Keep eggs in a cool place, yet not where they will be liable to freeze. If you store them in large quantities, pack in dry salt, the small end down. As an additional precaution, grease the shells, and pour melted lard upon the topmost layer of salt.

Dried beans and peas should be kept in wooden or tin boxes with close tops.

Have canisters with tight lids for coffee and tea, and keep them shut. Coffee loses strength and flavor when exposed to the air. Tea softens and molds.

In buying crackers give the preference to those packed in tin cases. If they come in paper boxes, set these in tin receptacles, or in stone crocks with snugly fitting tops. Never throw away a tin cracker-box. It is always useful.

After cheese is cut, wrap in tin-foil, or in soft (unprinted) paper and keep in tin, or in stoneware.

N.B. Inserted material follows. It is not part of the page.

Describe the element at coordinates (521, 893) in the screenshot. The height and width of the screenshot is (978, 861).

Crusts, bits of toast, broken crackers and stale slices of bread should be kept in the kitchen closet until perfectly dry; then set in a moderate oven for an hour before crushing them with a rolling-pin. Keep these crumbs in a glass jar with a close top. They are invaluable for breading chops and croquettes, and for scallops.

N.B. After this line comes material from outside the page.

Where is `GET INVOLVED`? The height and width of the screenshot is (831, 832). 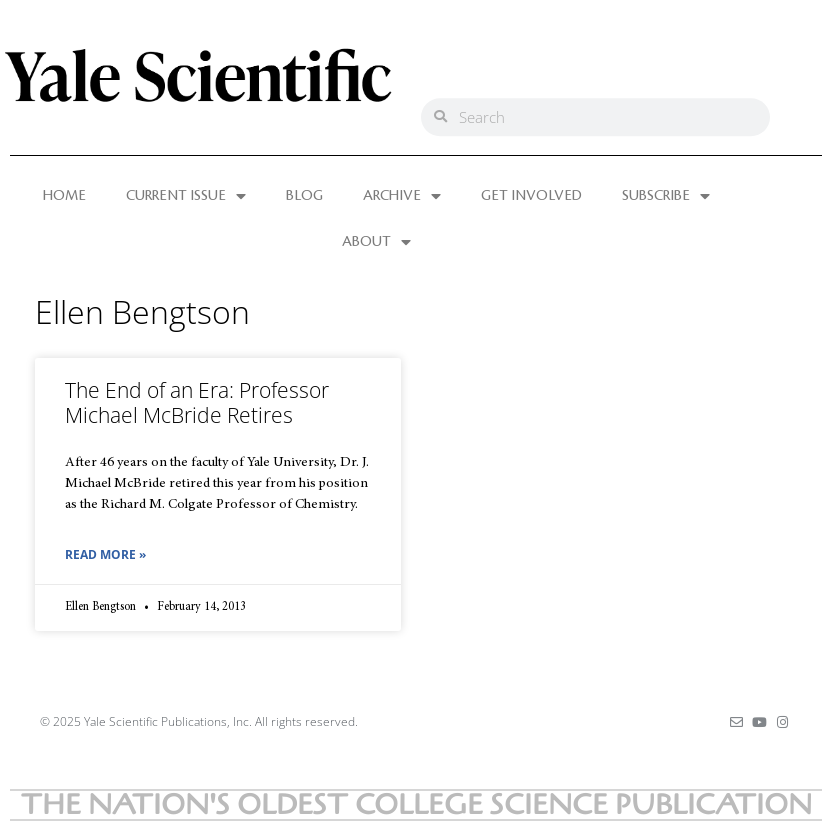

Brown flour by the quantity, and when cool put into glass jars ready for use.

Salt cakes and hardens in damp weather. Store it in your warmest and driest pantry. In very wet weather mix a little corn starch with that you put into the table salt-cellars:

Flour can not be kept too dry, nor can Indian oatmeal, and all kinds of sugar. Pulverized sugar is as susceptible to humidity as salt. Tin boxes are absolutely necessary for keeping it tolerably free from lumps.

Spices, pepper and dried herbs must also be shut up closely, and never be kept in open receptacles. Some brands of baking-powders actually effervesce when exposed for days at a time to the open air. All are injured seriously by such exposure.

For all these staples and ingredients, have closely-fitting lids - and keep them on!

Store dried fruits in stone jars with covers; canned fruits and pickles in glass jars; tumblers of jelly and marmalade should be kept in the dark. The light acts chemically upon the contents. If your storeroom be light, wrap jars and tumblers in thick paper tied on with strings.

As soon as meat comes home from market remove every bit of the brown paper enveloping it, and lay upon a clean dish near the ice - never upon it. Fish does not suffer from contact with ice. Meat does, becoming flabby and viscid. If your refrigerator is so arranged that you can hang the meat up, that the air can get at all sides of it, it will keep far better than when laid on a platter.

A good meat preserver is a box, as large as you can make room for in the refrigerator, the top and bottom of which are of wood, the sides of wire netting. Stout hooks are screwed into the inside of the top, and one of the netted sides is hinged, like a door. Meat hung in this box will remain untainted and sweet much longer than when hung upon the side of the refrigerator. If you have a cool cellar, keep the meat box, thus prepared, upon a shelf in the darkest corner. The netting excludes insects, yet allows the air to enter, and by drying the surface forms an impervious coating which will keep in the juices.

Get large tin boxes for bread and cake. Scald them frequently, drying thoroughly in the sun, and have clean, dry cloths in which to wrap each fresh batch of cake and baking of bread and biscuits.

It is an excellent plan to make cotton bags in which to put lettuce, celery, tomatoes, spinach and other green things you wish to store in the refrigerator. The shelves and ice-box are kept clean, the esculents fresh. Many housewives have adopted the expedient within a few years, and none have abandoned it after a trial. The bags are of coarse, light cotton cloth, or of cheesecloth, and go into the weekly wash.

Table butter, wrapped in dampened cheesecloth squares, keeps sweet and firm. These squares are as large as a child's pocket handkerchief, and hemmed to prevent raveling. Half a dozen will last a year, unless the "hired gurrel" takes them for dish-cloths.

Butter, made into balls for the table, should be kept in a bowl of cold water in the refrigerator, and the water changed every morning.